Accommodatingly, the script by Kasdan and Dan Gordon tries to cast Wyatt as a nice boy who loved his brothers. Setting this theme in place is Gene Hackman as Wyatt's father, who presides over the first quarter of the film (whenever Costner allows Kasdan to cut away from him, that is), but is mercifully absent from the rest. His big line is, "Nothing in life is as important as family. Everyone else is just strangers." I've never enjoyed this wonderful actor less, and it isn't Hackman's fault--every line he speaks is some piece of fraudulent, family-values folk wisdom like this. His part might have been written by Dan Quayle's speechwriter. Among the other epigrams that this paragon utters is a lecture on due process: "I'm a man who respects the law. After your family, it's about the only thing you have to believe in." He then demonstrates his respect by telling Wyatt that he shouldn't hesitate to kill anyone who doesn't share this view. That first section of Wyatt Earp is the film's most ghastly, in part because of the waste of Hackman, but mostly because Costner is playing youthful innocent ardor. The movie's nadir comes early, at least: the scene in which Wyatt proposes to his first wife, Urilla (lovely Annabeth Gish). The two-dimensional earnestness with which Costner recites his amorous declarations is too self-absorbed and joyless even to be laughed at.
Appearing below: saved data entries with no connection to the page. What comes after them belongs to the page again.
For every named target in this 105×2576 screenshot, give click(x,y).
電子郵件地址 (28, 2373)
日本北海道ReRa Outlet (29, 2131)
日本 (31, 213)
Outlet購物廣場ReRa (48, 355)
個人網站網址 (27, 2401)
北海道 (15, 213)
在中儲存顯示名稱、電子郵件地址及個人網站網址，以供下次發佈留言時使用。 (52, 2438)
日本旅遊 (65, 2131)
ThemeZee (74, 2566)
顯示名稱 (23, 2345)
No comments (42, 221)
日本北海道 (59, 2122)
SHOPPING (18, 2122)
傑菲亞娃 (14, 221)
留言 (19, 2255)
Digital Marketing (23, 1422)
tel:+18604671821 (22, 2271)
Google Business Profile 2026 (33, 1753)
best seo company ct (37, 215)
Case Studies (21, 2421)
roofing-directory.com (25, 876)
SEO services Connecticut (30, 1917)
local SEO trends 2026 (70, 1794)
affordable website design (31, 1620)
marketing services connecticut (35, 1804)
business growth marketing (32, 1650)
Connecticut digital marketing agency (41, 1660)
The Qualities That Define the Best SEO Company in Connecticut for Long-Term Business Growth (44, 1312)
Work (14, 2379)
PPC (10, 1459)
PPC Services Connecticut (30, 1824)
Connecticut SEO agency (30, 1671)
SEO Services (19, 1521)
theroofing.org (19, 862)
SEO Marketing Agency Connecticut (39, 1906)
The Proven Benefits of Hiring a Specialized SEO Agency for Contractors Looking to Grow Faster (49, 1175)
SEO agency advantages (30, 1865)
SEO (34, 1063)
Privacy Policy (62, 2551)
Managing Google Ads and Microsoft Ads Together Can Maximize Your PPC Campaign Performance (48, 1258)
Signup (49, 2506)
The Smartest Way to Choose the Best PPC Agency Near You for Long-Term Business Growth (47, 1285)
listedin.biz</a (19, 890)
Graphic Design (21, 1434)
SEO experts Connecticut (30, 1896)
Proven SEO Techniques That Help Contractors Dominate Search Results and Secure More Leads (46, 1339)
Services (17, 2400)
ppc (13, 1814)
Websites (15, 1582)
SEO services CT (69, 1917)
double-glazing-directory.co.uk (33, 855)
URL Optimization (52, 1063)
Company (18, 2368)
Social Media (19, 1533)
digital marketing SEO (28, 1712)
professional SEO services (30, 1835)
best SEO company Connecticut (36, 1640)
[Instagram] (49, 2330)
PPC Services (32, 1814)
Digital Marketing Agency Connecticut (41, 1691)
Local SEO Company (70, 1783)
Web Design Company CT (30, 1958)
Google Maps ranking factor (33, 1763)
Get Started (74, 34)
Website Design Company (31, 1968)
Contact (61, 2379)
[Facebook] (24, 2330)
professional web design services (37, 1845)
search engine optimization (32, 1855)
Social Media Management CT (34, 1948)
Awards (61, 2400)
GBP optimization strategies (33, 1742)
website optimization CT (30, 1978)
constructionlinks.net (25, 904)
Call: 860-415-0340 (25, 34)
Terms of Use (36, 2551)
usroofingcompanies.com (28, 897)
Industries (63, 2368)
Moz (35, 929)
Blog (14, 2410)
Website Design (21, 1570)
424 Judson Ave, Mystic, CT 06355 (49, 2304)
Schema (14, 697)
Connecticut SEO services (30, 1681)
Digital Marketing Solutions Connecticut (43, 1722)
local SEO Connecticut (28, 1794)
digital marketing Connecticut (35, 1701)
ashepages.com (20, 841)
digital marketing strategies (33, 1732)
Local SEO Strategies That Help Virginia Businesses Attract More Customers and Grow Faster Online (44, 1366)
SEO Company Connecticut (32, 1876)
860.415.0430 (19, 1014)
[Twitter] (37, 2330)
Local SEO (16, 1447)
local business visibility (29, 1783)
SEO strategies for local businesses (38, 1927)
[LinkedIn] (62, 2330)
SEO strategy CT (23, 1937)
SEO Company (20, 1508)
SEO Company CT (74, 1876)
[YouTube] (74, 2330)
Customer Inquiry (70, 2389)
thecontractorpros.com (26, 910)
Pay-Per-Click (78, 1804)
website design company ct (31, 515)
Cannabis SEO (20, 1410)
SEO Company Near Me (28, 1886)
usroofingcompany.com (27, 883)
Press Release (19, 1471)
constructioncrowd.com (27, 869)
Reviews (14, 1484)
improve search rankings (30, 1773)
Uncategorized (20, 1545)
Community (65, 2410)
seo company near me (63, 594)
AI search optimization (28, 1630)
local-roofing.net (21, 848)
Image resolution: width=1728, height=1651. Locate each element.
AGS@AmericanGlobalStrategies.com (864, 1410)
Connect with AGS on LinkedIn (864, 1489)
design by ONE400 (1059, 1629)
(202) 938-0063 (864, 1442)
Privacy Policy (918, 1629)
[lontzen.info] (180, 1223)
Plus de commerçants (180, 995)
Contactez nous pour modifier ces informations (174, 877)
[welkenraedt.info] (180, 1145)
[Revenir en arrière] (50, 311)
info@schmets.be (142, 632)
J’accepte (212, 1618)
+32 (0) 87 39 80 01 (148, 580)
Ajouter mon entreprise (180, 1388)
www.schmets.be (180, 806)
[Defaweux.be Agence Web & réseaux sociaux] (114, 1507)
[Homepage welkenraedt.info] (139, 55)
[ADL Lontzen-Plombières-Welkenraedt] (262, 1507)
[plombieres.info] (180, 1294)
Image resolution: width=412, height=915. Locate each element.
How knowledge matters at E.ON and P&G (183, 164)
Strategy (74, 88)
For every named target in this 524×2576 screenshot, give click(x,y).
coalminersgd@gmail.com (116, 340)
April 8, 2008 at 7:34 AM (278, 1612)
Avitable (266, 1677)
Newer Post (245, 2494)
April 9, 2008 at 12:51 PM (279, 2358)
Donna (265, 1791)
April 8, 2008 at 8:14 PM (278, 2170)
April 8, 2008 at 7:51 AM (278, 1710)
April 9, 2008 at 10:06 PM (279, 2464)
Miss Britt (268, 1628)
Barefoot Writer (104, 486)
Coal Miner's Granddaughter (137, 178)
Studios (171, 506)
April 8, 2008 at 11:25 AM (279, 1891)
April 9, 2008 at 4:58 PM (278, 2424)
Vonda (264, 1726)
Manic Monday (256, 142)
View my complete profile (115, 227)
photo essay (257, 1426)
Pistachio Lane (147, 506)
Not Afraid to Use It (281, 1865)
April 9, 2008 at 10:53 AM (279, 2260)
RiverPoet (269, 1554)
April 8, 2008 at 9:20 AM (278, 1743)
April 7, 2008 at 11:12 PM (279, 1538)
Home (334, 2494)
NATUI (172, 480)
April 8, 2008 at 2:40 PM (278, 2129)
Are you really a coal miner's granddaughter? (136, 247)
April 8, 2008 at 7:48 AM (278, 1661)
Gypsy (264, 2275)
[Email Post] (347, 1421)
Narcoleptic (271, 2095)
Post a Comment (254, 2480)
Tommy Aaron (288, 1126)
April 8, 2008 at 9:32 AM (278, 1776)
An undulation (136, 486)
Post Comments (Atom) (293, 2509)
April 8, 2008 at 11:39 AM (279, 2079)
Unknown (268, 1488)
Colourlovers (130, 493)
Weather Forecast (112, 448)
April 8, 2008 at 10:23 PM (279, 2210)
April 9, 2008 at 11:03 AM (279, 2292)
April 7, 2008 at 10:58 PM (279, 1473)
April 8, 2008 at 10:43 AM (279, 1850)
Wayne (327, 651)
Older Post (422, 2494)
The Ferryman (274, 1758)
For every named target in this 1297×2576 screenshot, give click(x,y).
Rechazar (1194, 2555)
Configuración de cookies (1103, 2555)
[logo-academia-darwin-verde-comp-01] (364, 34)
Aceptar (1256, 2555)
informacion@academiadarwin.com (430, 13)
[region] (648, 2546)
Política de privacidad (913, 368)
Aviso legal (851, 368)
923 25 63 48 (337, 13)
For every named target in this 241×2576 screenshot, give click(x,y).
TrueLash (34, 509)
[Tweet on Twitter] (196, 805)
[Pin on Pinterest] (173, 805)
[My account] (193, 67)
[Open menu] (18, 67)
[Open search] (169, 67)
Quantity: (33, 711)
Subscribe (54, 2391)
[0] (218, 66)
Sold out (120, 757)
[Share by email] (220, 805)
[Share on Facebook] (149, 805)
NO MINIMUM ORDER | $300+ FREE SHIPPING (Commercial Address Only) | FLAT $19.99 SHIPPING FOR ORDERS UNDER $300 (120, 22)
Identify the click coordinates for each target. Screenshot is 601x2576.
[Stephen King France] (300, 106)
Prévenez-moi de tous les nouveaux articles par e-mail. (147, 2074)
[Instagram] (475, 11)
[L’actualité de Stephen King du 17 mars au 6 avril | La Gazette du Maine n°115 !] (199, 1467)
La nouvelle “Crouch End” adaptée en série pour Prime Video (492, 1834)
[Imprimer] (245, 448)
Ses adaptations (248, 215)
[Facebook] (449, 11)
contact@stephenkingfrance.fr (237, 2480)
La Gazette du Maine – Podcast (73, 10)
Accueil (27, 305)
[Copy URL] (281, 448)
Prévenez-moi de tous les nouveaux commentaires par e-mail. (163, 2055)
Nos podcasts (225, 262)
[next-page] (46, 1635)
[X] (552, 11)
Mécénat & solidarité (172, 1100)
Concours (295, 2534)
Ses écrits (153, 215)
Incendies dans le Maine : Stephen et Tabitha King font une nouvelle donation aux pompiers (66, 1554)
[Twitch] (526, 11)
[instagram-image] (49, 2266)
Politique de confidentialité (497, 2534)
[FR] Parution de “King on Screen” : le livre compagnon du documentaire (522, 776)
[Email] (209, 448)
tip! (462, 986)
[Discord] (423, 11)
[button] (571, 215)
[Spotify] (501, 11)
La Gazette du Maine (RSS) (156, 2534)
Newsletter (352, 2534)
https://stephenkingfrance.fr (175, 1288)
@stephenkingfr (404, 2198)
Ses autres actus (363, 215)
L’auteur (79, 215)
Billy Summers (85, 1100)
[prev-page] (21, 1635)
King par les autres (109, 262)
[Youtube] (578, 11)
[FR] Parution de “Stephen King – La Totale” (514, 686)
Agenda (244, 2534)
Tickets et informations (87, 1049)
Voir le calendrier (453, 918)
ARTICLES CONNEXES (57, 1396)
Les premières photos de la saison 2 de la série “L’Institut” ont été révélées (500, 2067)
This is what's most infuriating about Wyatt Earp, aside from the possibility that it may kill the happy renaissance that the Western genre has been seeing lately. Costner doesn't want Wyatt to be a complex character. The opportunities the script afforded him for platitudinous piety seem to be exactly what attracted him to it.
The movie keeps pushing the idea that this is the kind of guy we should emulate--one who'll kill you if he's reasonably sure you're in the wrong, who makes an obsessive creed of family, one who takes no guff from the womenfolk and who always pays back in kind those who wrong him. This last, in fact, is partly why the film is so unconscionably overlong--it can't end until it's shown us Wyatt killing every last one of his enemies. Yes, there is good work in the film. A handsome fellow named Linden Ashby is an appealing Virgil, Catherine O'Hara fits right in to the setting as one of the disapproving sisters-in-law, and I also liked Tom Sizemore's soft-spoken Bat Masterson. Owen Roizman's cinematography is luminous--those who go to Westerns mainly for Frederic Remington vistas and horses pounding across the range may pass the film pleasurably enough on Roizman's work alone.